No one will touch him with a ten-foot pole.

” He looked up, and for a moment, I saw the wounded boy who’d lost everything, now a man with the power to make others feel that same loss.

In this moment, I think I appreciated Jace more than I ever had before. And trust me, I’d respected the hell out of him already.

You’d think a guy whose father was murdered would give up on life.

Especially when it happened right in front of his brother’s eyes.

You’d think a guy who inherited hundreds of millions at eighteen would choose to coast. Globe-trot on private jets, sip drinks on beaches, collect supermodels like trading cards.

And you’d think with all that money, he’d have just bought his way into business, but he took the time and energy to go to college.

“You can’t run a company if you haven’t paid your dues,” he’d said once.

And that was Jace in a nutshell: a billionaire who still believed in earning his place. While other CEOs collected corporations like trophies, he spent his career saving struggling businesses from going under.

“Ryker, any evidence Axel finds with legal legs, build a file.
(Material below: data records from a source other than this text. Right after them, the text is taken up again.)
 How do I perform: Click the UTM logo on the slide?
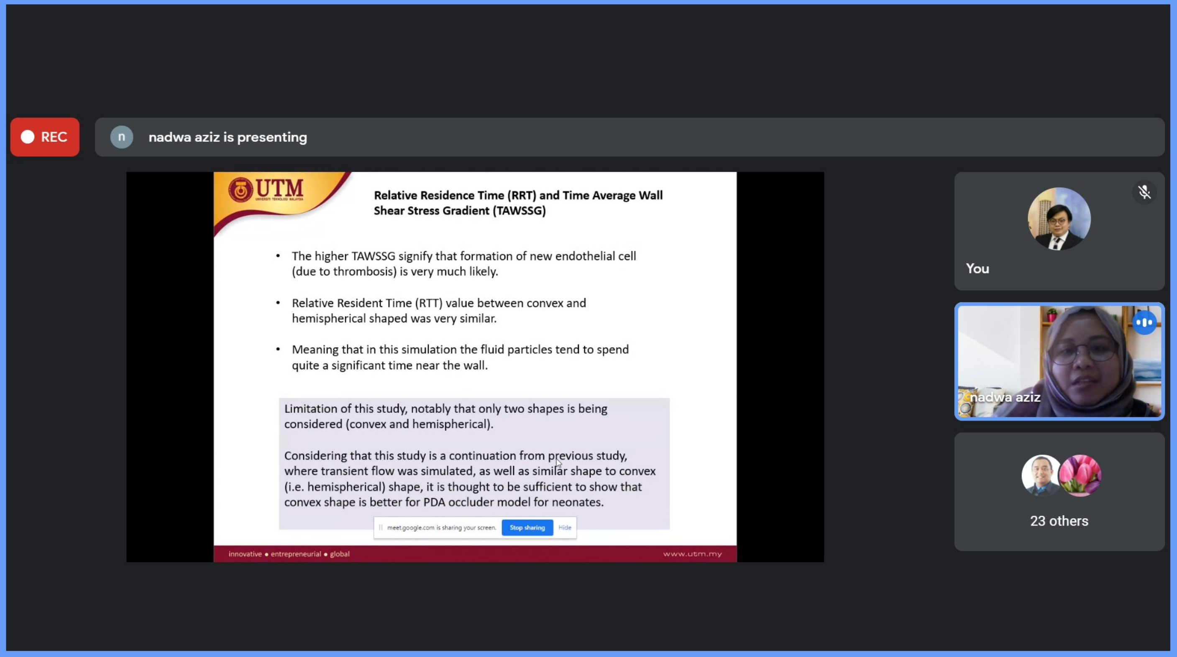click(266, 190)
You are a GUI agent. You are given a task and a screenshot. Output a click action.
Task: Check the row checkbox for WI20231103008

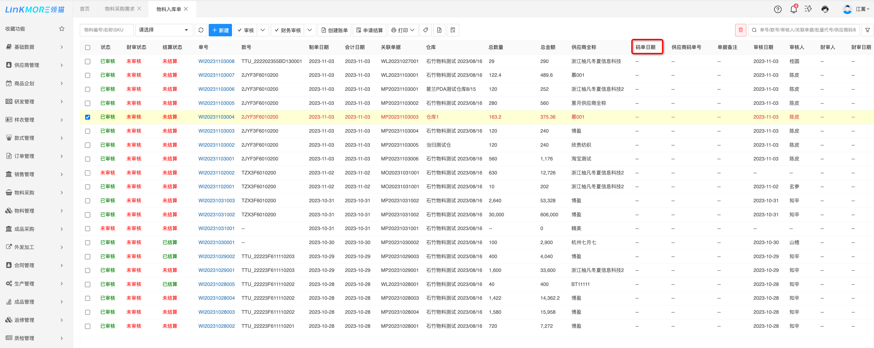click(x=88, y=62)
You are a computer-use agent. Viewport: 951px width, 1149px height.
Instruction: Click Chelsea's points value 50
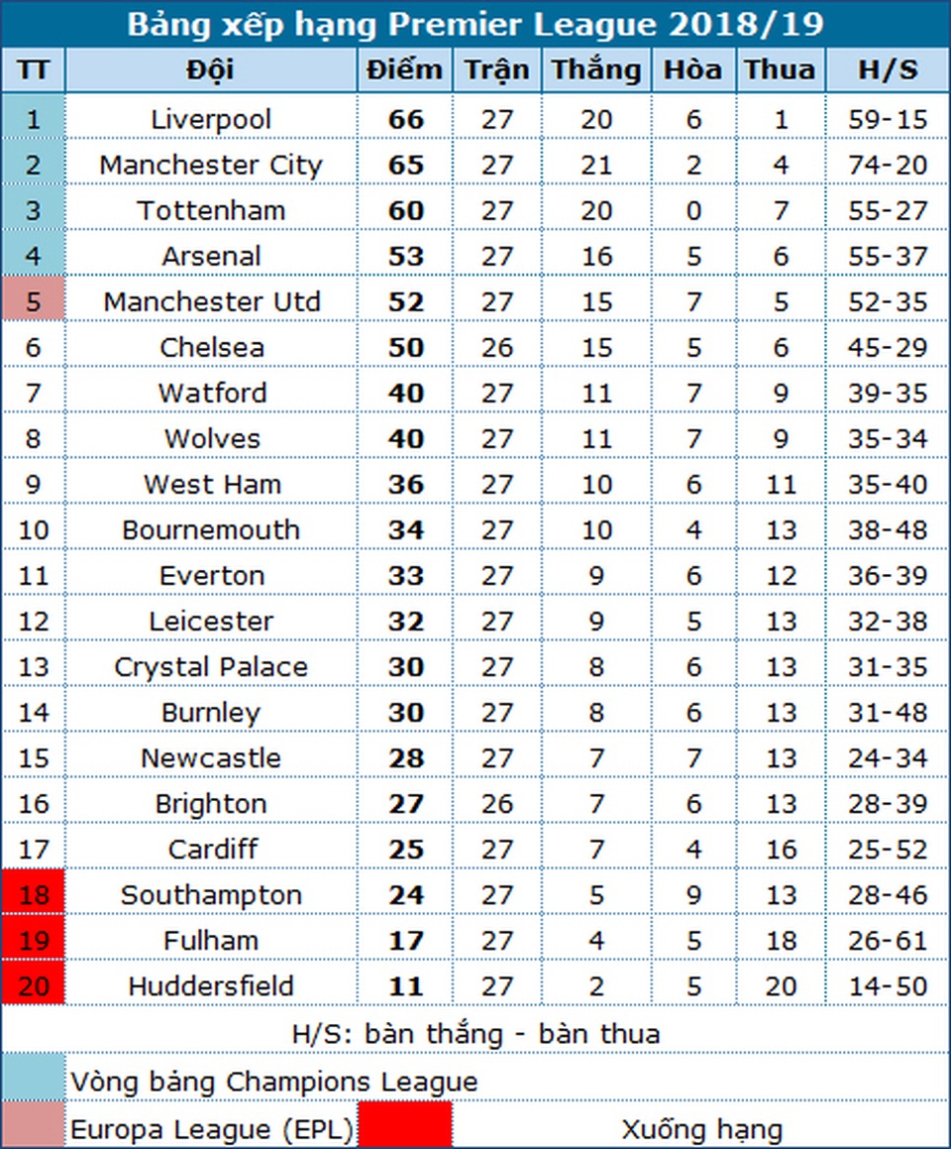coord(405,348)
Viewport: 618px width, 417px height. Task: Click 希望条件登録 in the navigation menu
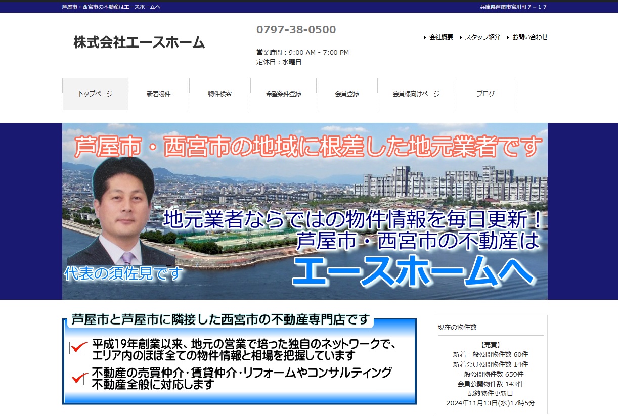click(x=283, y=94)
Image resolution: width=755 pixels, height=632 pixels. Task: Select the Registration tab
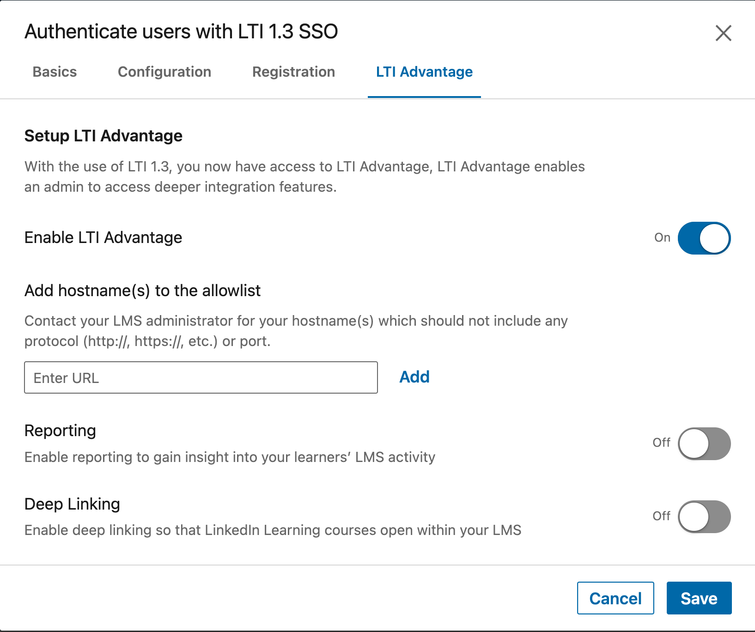[293, 72]

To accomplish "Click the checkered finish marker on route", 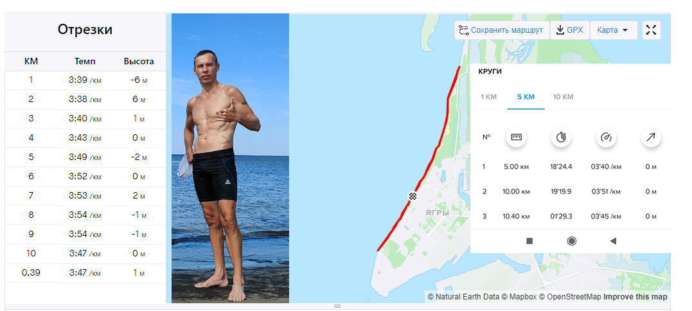I will (x=413, y=197).
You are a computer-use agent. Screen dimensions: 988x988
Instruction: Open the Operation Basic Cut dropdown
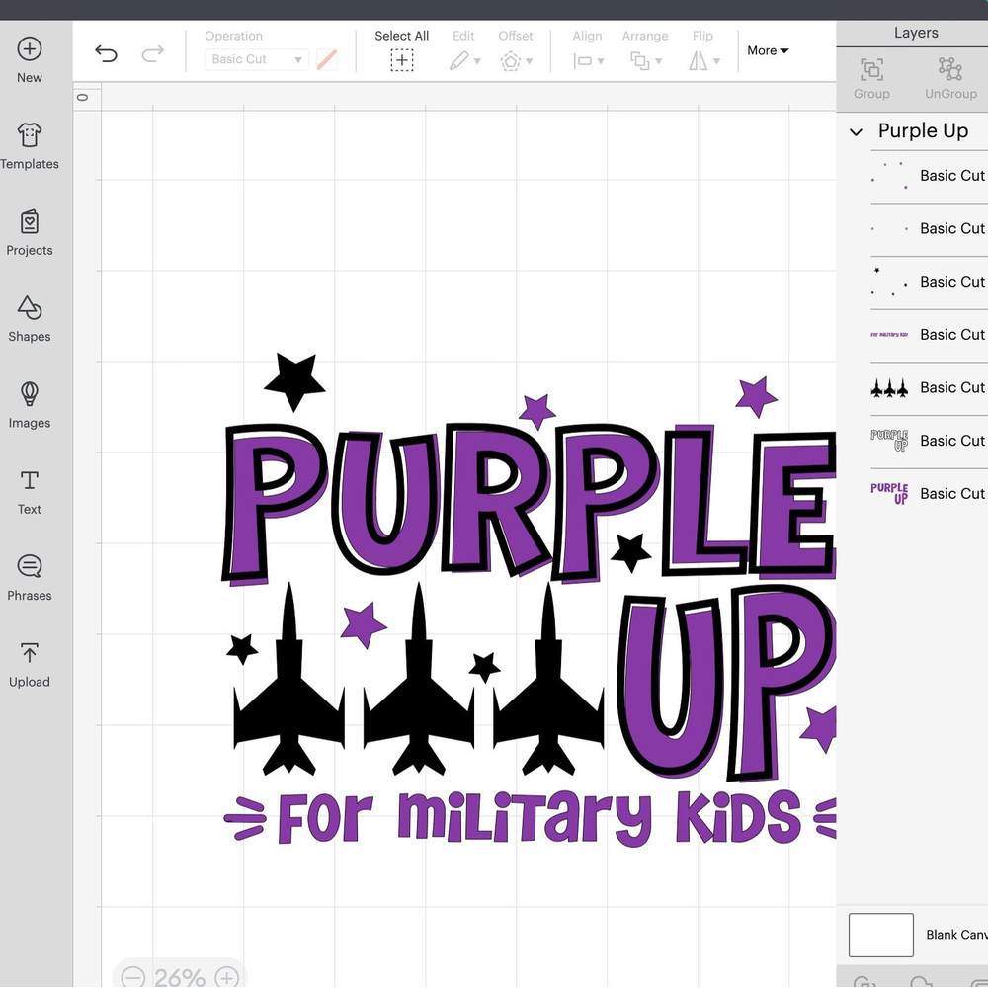257,60
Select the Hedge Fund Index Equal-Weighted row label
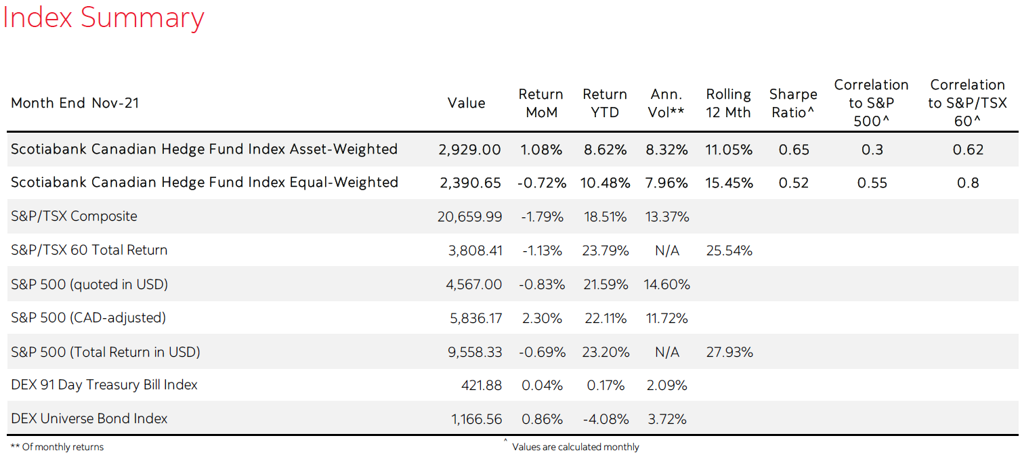This screenshot has height=459, width=1020. click(x=204, y=182)
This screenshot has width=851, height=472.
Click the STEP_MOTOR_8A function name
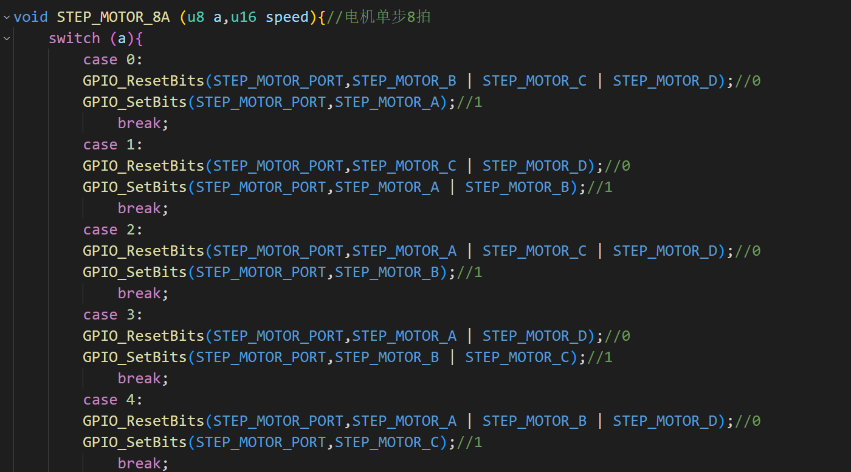113,17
Worst case, we take it to authorities. Get him shipped to prison. Preferably Knox’s block.”

“And best case?” Axel asked.

“Best case, I get my hands on him first,” I said.

They understood instantly. Better yet, not one of them tried to talk me down.

“His name,” Axel demanded, playboy facade burned away. “Give us his name.”

“Eric Voss.”

Jace was already making calls. Axel’s fingers flew across his phone. Ryker’s hand landed on my shoulder, solid as steel.

“He hurt your sister,” Jace said to him, voice deadly quiet. “In forty-eight hours, Eric Voss won’t know what hit him.”

Brotherhood wasn’t always about defense. Sometimes, it was about demolition. And Eric Voss? He was about to learn what happened when you hurt someone under our protection.

He didn’t just pick the wrong girl to hurt. He picked the wrong family to face.